En la película Hombres de negro, cuando un agente ingresaba le borraban las huellas digitales y le asignaban una nueva identidad. Algo similar ocurre en la administración pública: te otorgan un escritorio, una silla, una computadora y, por supuesto, una tarjeta para marcar tus entradas y salidas –en la que salís siempre con cara de boludo–.
Luego vas a ir decorando tu reducido espacio con la foto de algún familiar (como tus hijos o tu novia), para pensar: “Lo hago por ustedes”; un termo; un mate; y unos bizcochos (parte del folclore, así como la pizza y el colectivo gratis del que goza la policía).
En la administración pública uno puede llegar a escuchar esta clase de diálogos:
González: ¿Qué hacés, Gutiérrez? ¿Fuiste a la cancha el domingo?

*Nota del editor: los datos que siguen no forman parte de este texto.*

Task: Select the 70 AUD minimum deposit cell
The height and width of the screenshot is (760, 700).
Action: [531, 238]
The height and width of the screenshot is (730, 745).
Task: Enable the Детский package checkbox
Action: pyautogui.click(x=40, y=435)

Gutiérrez: No, cállate que justo fue el cumpleaños de mi suegra. Ya había arreglado con mi hijo para ir a ver al pincha y mi señora me hizo acordar. ¿Para qué?, casi me divorcio, te digo.
González: Uh ¡¡¡Qué garrón!!! Te compadezco, hermano.
Gutiérrez: Sí, la verdad, fue terrible, vinieron todo el PAMI a casa, me los tuve que fumar a todos, ir a comprar las cosas, un lastre. No sabes lo que morfaban por no tener dientes. ¿Vos que hiciste?
González: Yo, el finde, tranqui. Fuimos a cenar con la flaca a un restaurante que nos habían recomendado allá, por Centenario. Escuchá bien: ella pidió unos ñoquis con fileto. y yo, un pollo al roquefort y entre los dos un Norton cosecha tardía. Tirame un precio de todo…
Gutiérrez: No sé… 240 mangos.
González: Ojalá… ¡410 pesos! Le dije a la moza: flaca, ¿qué rompimos? En otras palabras, nos cogieron de parados. Aumenta todo menos los sueldos, hermano.
Gutiérrez: Y eso que todavía no tienen chicos. Te quiero ver cuando te pidan que los lleves al cine, que el pochocho, que después McDonald’s, que un helado. Yo les digo: paren que papá no es Onassis, no dibujo la plata de noche.
González: Lo que pasa es que hay un gran defasaje entre sueldo y precio. Antes, con 100 pesos, salías del supermercado con cinco bolsas. Hoy, apenas salís con una. Está todo carísimo, la nafta, los cigarrillos, la carne, veo todo cada vez peor viejo.
Gutiérrez: Hablando de supermercado, ¿no probaste el nuevo queso Chubut? La otra vez lo compró mi señora y te digo que está bárbaro.
González: Mirá, después le voy a decir a la flaca. ¿Sabés que mi suegro nos regaló un plasma de 32 pulgadas? No sabés cómo estoy ahora con el HD, veo a Tinelli, jajaja, un lujo viejo, veo todas esas minas, si sigo así le pido a la flaca el divorcio, je, je, je.
Gutiérrez: Sí, yo estoy viendo si ahora con el aguinaldo compramos uno. Lo que pasa es que este mes me compré el Blackberry y se me fue mucha guita.
Interrumpe Ramírez desde otro sector de la oficina: Vamos a pedir con los muchachos empanadas de Don Juan, ¿de qué quieren?… ¿Vos comés, Pérez? (Pérez es nuevo, sólo hace una semana que entró y está como escondido, escuchando aquella conversación entre sus compañeros).
Pérez: No, gracias, ya traje mi comida. (Por dentro piensa, mientras abre su Tupper con ensalada: “Estoy entre estas cuatro paredes, tranquilo, voy a cobrar todos los meses, tengo obra social y el Estado es lo más seguro y cómodo que hay hoy en día, pero por suerte es por poco tiempo, no voy a quedarme mucho acá, quizás unos dos o tres años como mucho. Sé que infinidad de gente moriría por poder ocupar mi lugar pero yo, en verdad, soy un artista, aunque esa palabra signifique para muchos cagarse de frío. Ya voy a despegar y dedicarme a lo que amo, no pertenezco a este sitio. Algún día , algún día mi sueño se hará realidad”).
Lo que no sabe Pérez es que una noche se despertará y verá que eso no es verdad. El sueño se ha vuelto contra él, nunca se hará realidad, y ya es viejo. No se ha cumplido y jamás se cumplirá, porque nunca hará nada para que se cumpla. Lo enterrará en la memoria y después se hundirá en su sillón y se quedará hipnotizado delante del televisor, por el resto de sus días.